EXERCISE DIRECTIONS:
From the data that follows, copy every line with the string "Информатор".

********************

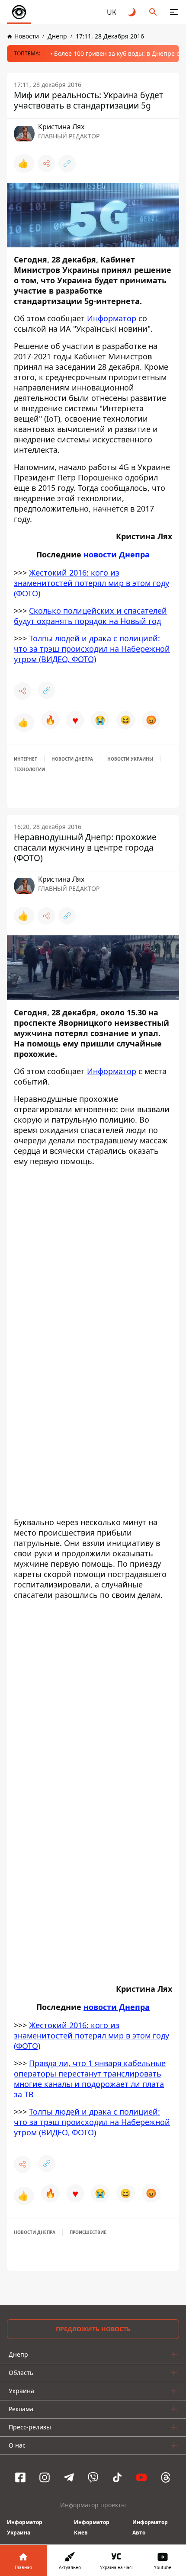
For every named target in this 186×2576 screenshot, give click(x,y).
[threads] (165, 2477)
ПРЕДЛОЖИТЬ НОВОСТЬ (93, 2329)
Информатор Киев (91, 2527)
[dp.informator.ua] (19, 12)
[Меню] (174, 12)
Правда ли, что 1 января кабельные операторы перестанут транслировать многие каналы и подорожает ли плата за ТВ (90, 2078)
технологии (29, 769)
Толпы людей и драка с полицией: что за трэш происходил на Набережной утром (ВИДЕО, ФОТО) (92, 648)
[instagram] (44, 2477)
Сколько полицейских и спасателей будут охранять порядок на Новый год (90, 615)
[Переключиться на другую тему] (132, 12)
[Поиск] (153, 12)
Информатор (111, 318)
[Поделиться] (46, 163)
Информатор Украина (24, 2527)
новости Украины (130, 759)
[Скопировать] (67, 163)
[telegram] (69, 2477)
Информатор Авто (150, 2527)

********************

ANSWER SECTION:
Информатор Киев (91, 2527)
Информатор (111, 318)
Информатор Украина (24, 2527)
Информатор Авто (150, 2527)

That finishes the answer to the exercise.